REQUIRED TASKS:
1. Please retype the stretch of the photography notes from "need for gut" through "creates the pictures!".
2. In the photography notes, which artist does Anna like?
3. Carry on the photography notes from their last line.

DOCUMENT TEXT:
=-=-=-=-=

Wednesday, December 15, 2010

Woman's Hour : taking a great photograph !?

Can you learn how to take a great photo … how to pose someone!

AJ - looking for the book she came to write; could not find it so choose some photographers she liked to feature 

Anna - from fine art background likes Thomas Demand

can art be taught? good question! can't really teach someone to take a good photograph but can help student to become aware of what a good photograph is and the various ways it can be done

need for gut reaction

AJ - litle stories, odd photos; subject sometimes comes up with best idea of way to photograph !!

need for technical efficiency?! varies from photographer to photographer .. need for for some technical knowledge as per one's approach … pinhole!! … 

does a photographer need a philosophy? what is that extra quality how one sees the world .. who you are that creates the pictures!

advice to amateur .. experiment do not worry too much about the technicalities!

=-=-=-=-=

Items from a data source:
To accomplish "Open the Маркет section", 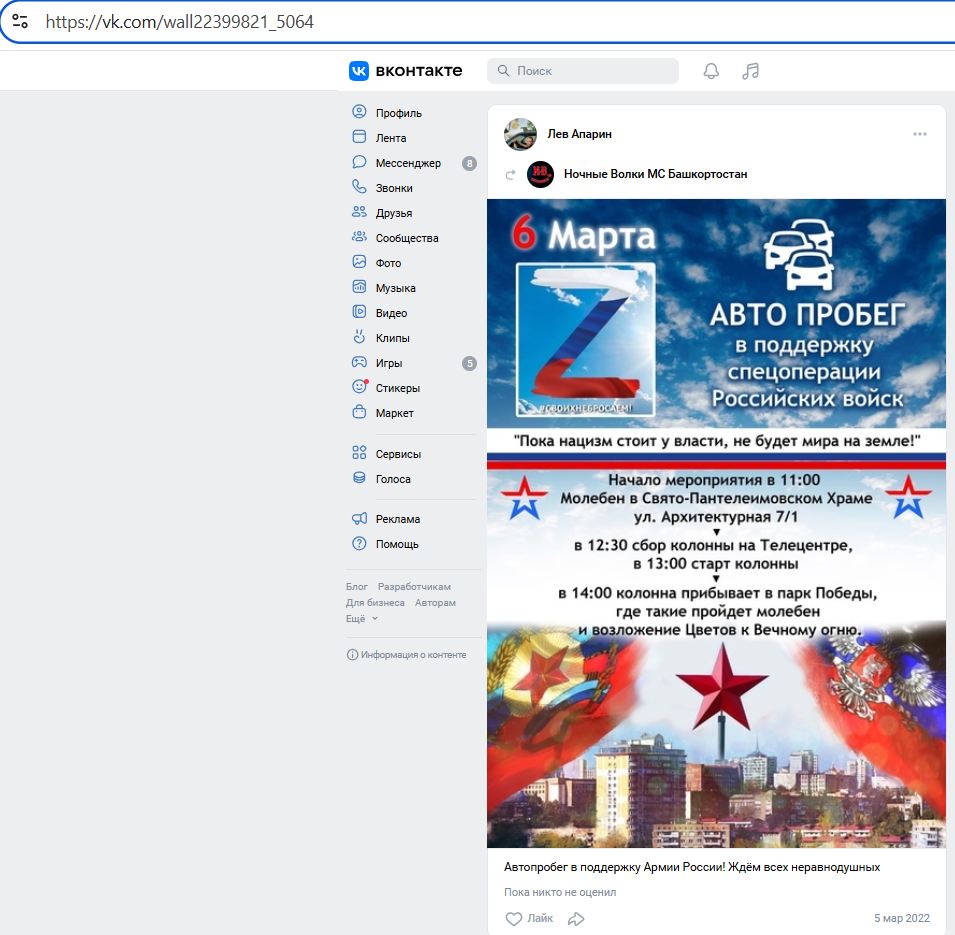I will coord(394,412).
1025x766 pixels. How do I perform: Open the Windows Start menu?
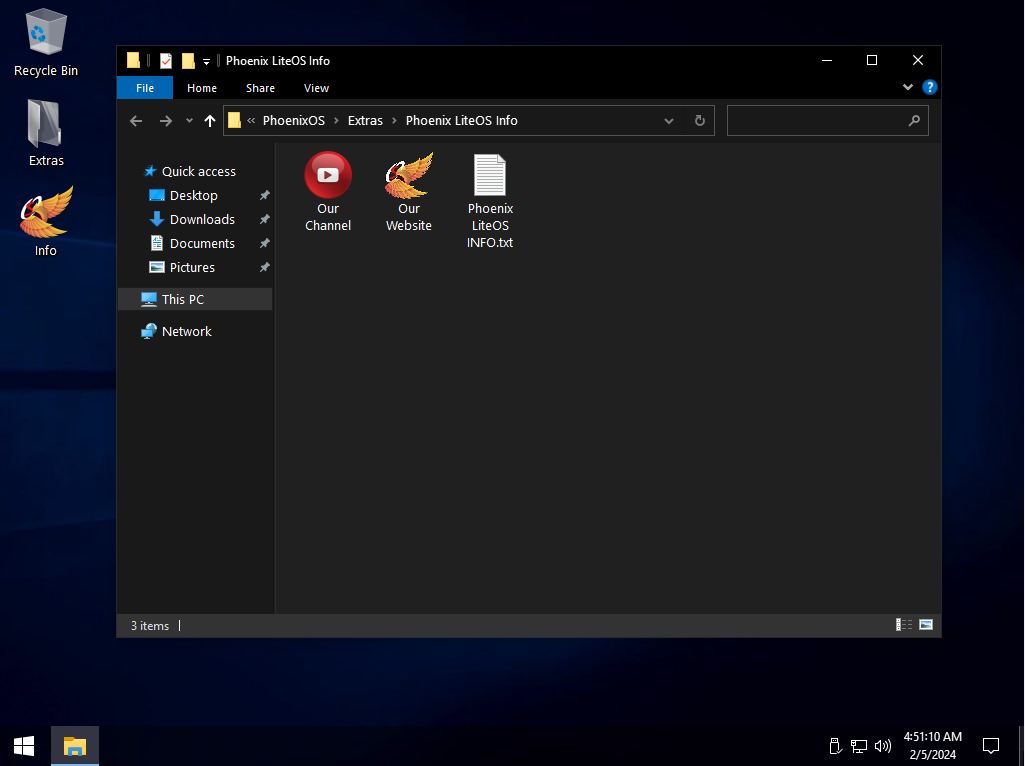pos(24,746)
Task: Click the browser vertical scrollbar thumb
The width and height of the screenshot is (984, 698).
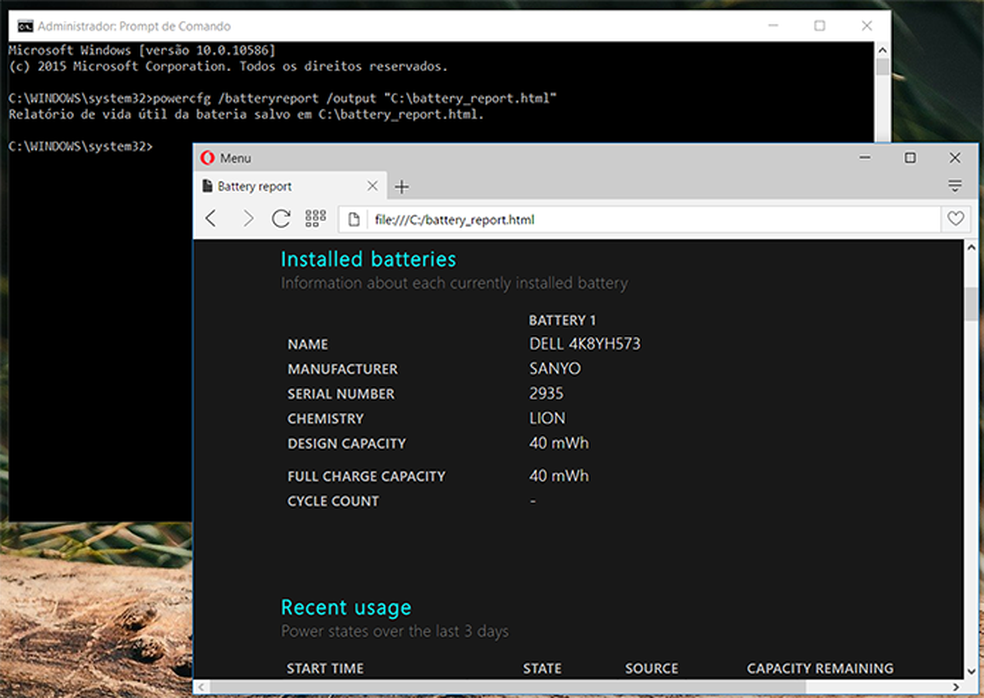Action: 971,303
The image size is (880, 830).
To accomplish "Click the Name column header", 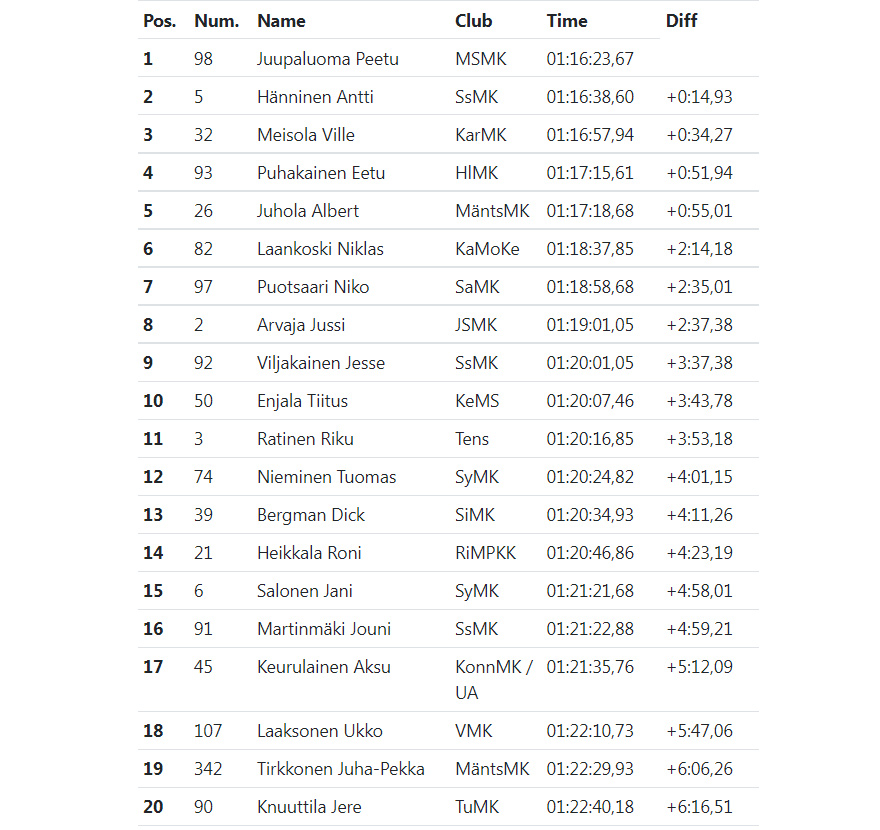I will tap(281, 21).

=-=-=-=-=

TASK-BY-TASK RESULTS:
1.
need for gut reaction

AJ - litle stories, odd photos; subject sometimes comes up with best idea of way to photograph !!

need for technical efficiency?! varies from photographer to photographer .. need for for some technical knowledge as per one's approach … pinhole!! … 

does a photographer need a philosophy? what is that extra quality how one sees the world .. who you are that creates the pictures!

2. Thomas Demand

3.
catching people off guard

comment on choice of Photography Books by the OCA December 2010

Gareth
I am intrigued by your choice of book partly because I attended the Tate Modern seminar on the representation of violence that followed in the wake of the EXPOSED exhibition. Is Sontag really saying that we have become inured to photographs of suffering? In her book, In Regarding the Pain of Others, she actually writes … “our capacity to respond to our experiences with emotional freshness and ethical pertinence is being sapped by the relentless diffusion of vulgar and appalling images – might be called the conservative critique of the diffusion of such images. I call this argument conservative because it is the sense of reality that is eroded. There is still a reality that exists independent of the attempts to weaken its’ authority.” (p.97 Penguin Edition 2004) which I consider is a vital statement of her outlook. Elsewhere, she admits that “There are hundreds of millions of television watchers who are far from inured to what they see on television. They do not have the luxury of patronising reality.” (page 99).
Sontag is however tends to be regarded as gospel and I do not think she is; her statements are rather sweeping!
Jose
What a wonderful book you have come across! such books are a bit of a luxury and although Amazon offer it at a reasonable price, it is a matter of whether I’ll have room for it. Maybe … these days I am my own Santa so its’ possible! The Antarctic may not be there much longer so these are poignant landscapes.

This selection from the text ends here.